The choice for the so-called surplus, spare or leftover embryos created for fertility treatments is death in the garbage bin or death in the petri dish at the hands of scientists eager to use them as fodder for experiments.

Well, here’s a novel idea: work to protect the newly conceived human embryo. The federal government could create incentives for couples to adopt the embryos and set up regulations that limit the number of embryos created for fertility treatments.

It is a ruthlessly utilitarian mindset that ignores these noble public policy options in favour of sacrificing human lives in the name of science. As Bruce Clemenger, director of the Evangelical Fellowship of Canada’s Centre for Faith and Public Life, said, “If, as the minister said, the goal of the legislation is to help infertile couples, then we should be adopting these orphaned embryos to other couples in need, not destroying them.”

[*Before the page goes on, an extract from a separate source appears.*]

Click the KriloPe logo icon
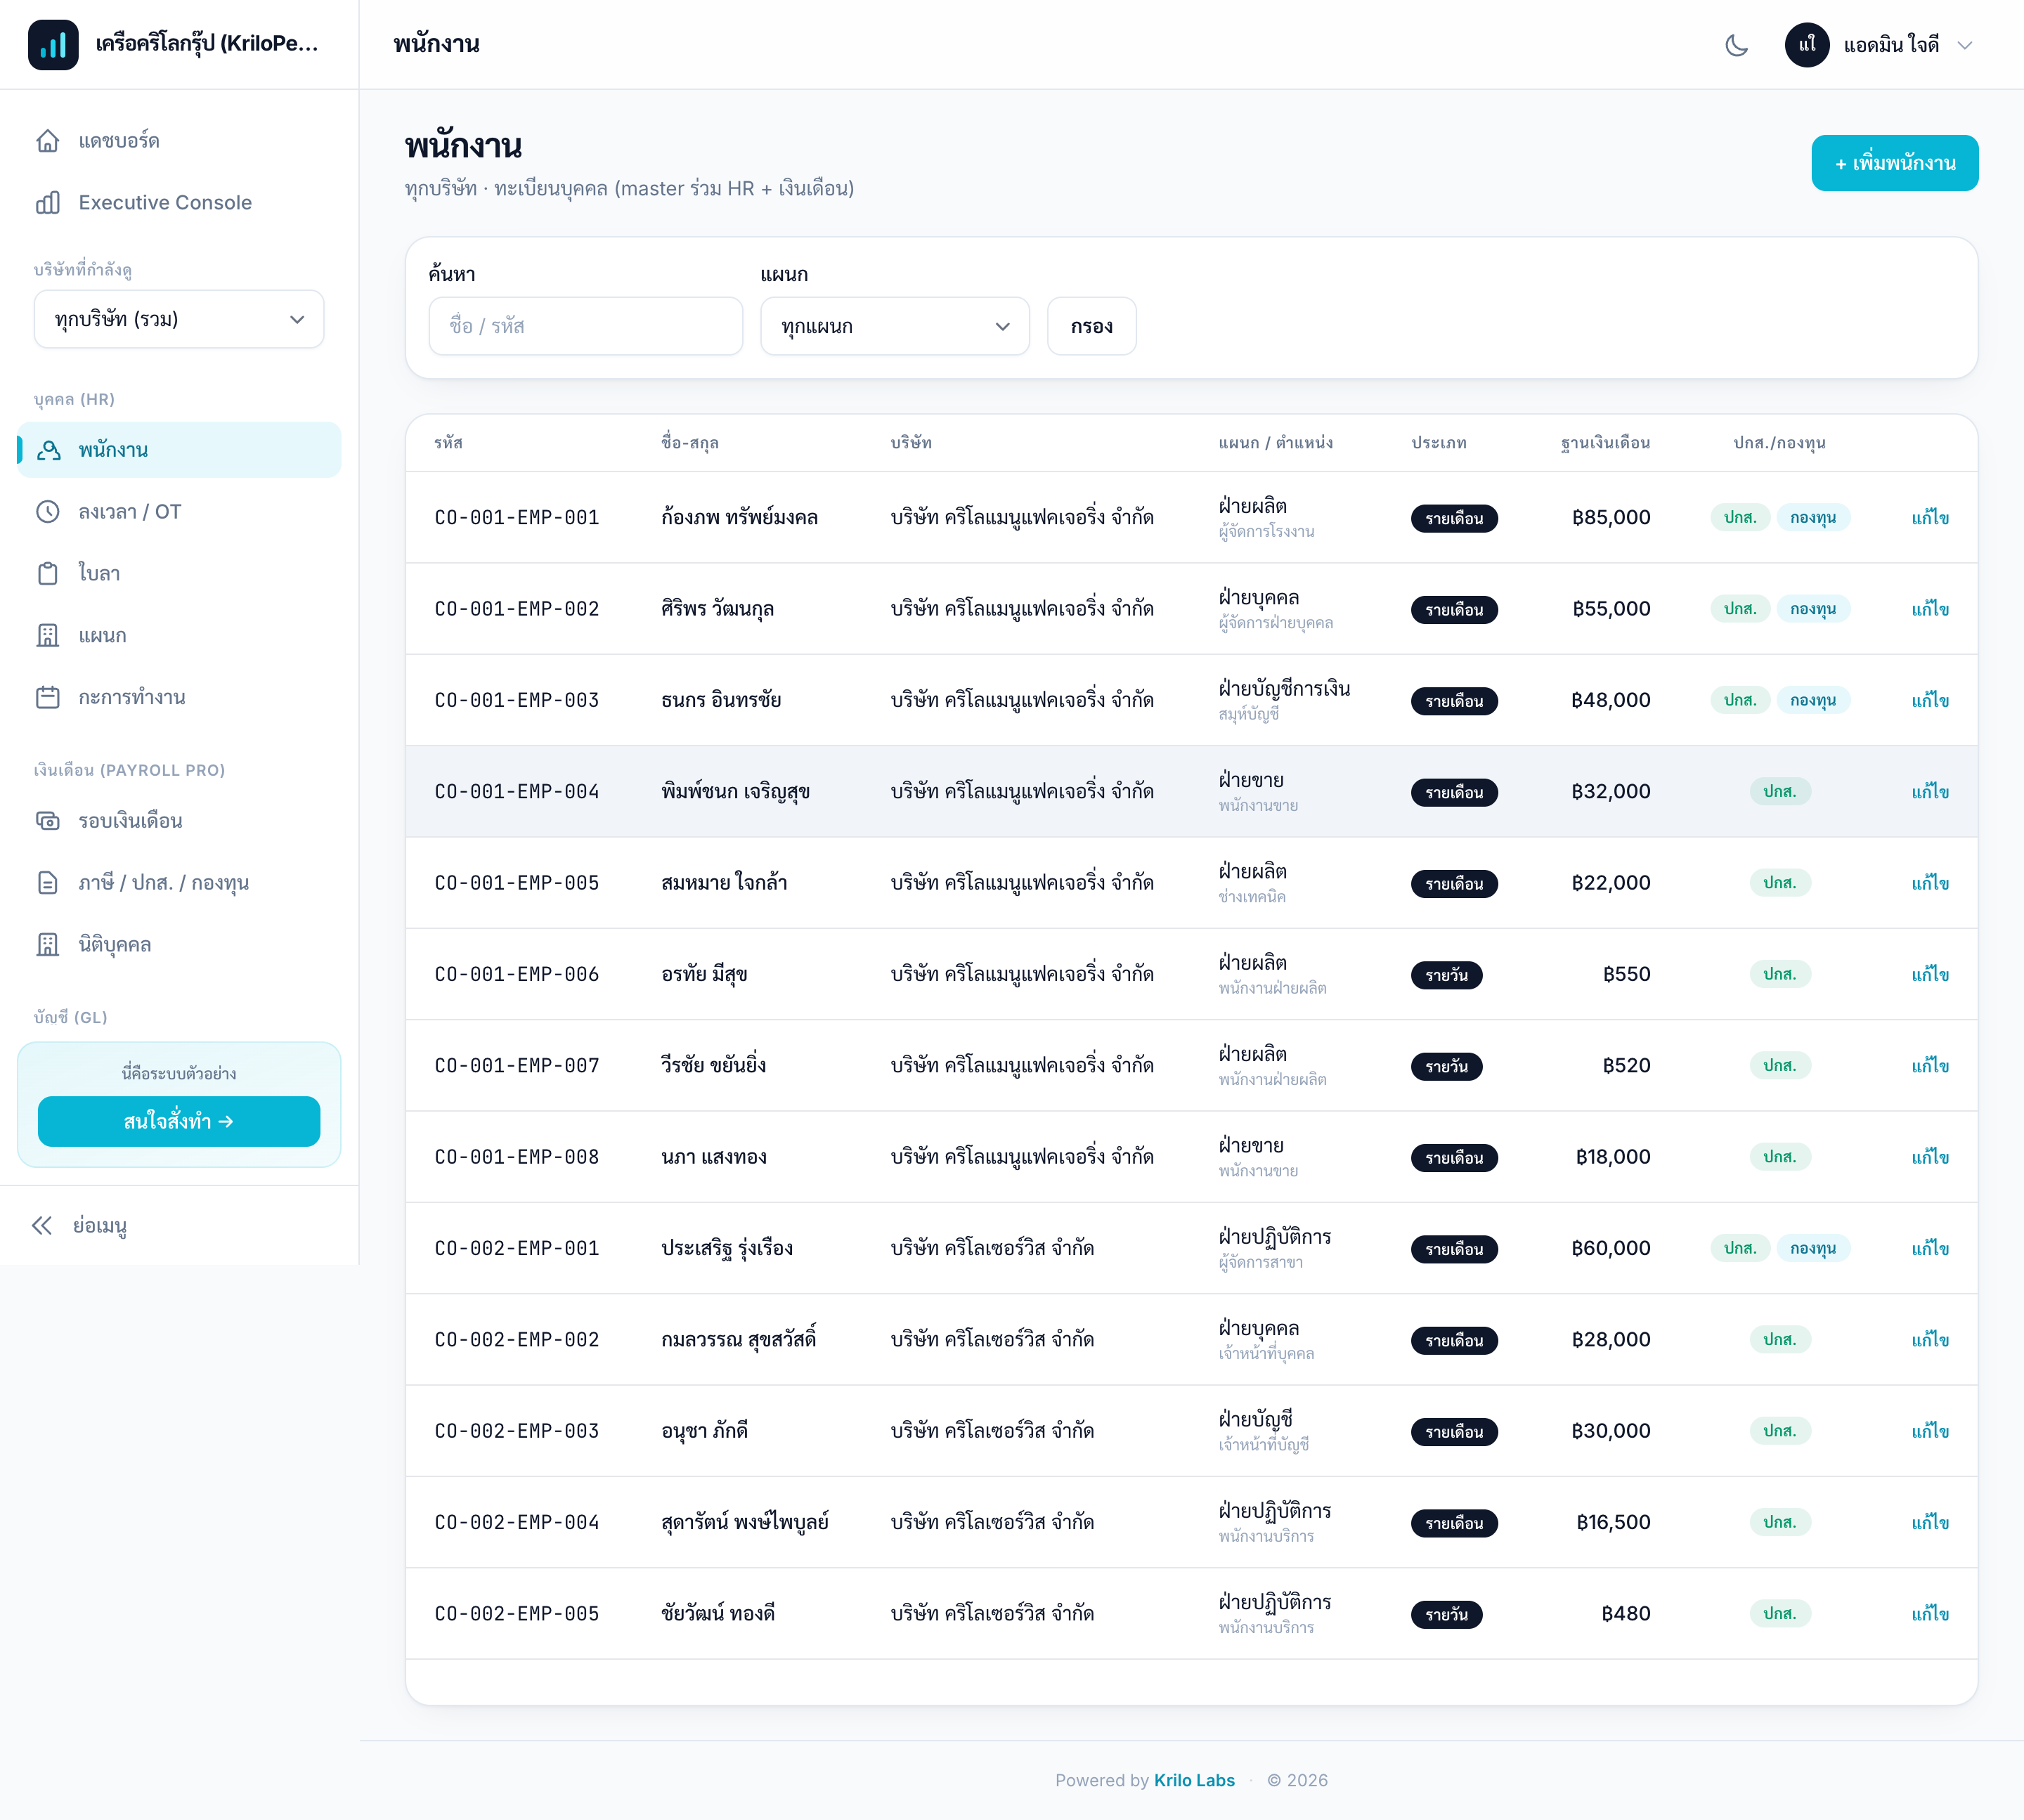This screenshot has height=1820, width=2024. 53,45
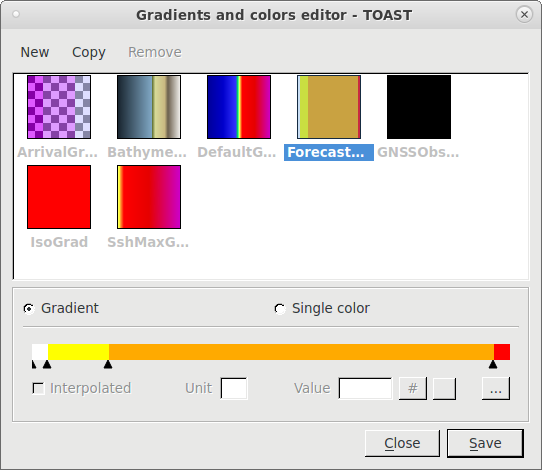Choose the SshMaxG... red-magenta gradient thumbnail

(x=149, y=197)
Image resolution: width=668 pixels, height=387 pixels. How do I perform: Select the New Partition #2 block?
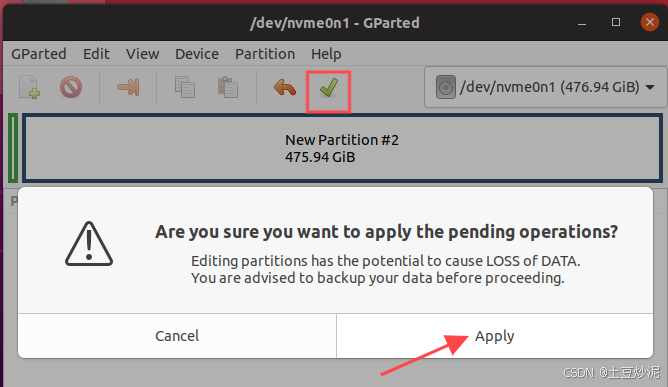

But it is likely that the federal government did not even consider the embryo a human being worthy of respect and protection, or the health minister wouldn’t refer to human embryos as “surplus” and “leftovers”, terminology usually reserved for commodities. Except that the government admits that the embryo is a human being because the legislation governing embryonic stem cell research is called The Act Respecting Assisted Human Reproduction and such research will be regulated by the newly created Assisted Human Reproduction Agency of Canada.

All of these word games lead us to one of two conclusions. Either the government is unfathomably stupid for failing to recognize the embryo as a human being (which biology dictates it must be) or it is remarkably barbaric for allowing a class of human beings (embryos of up to 14 days, unused in fertility treatments) to be destroyed in order to be experimented upon.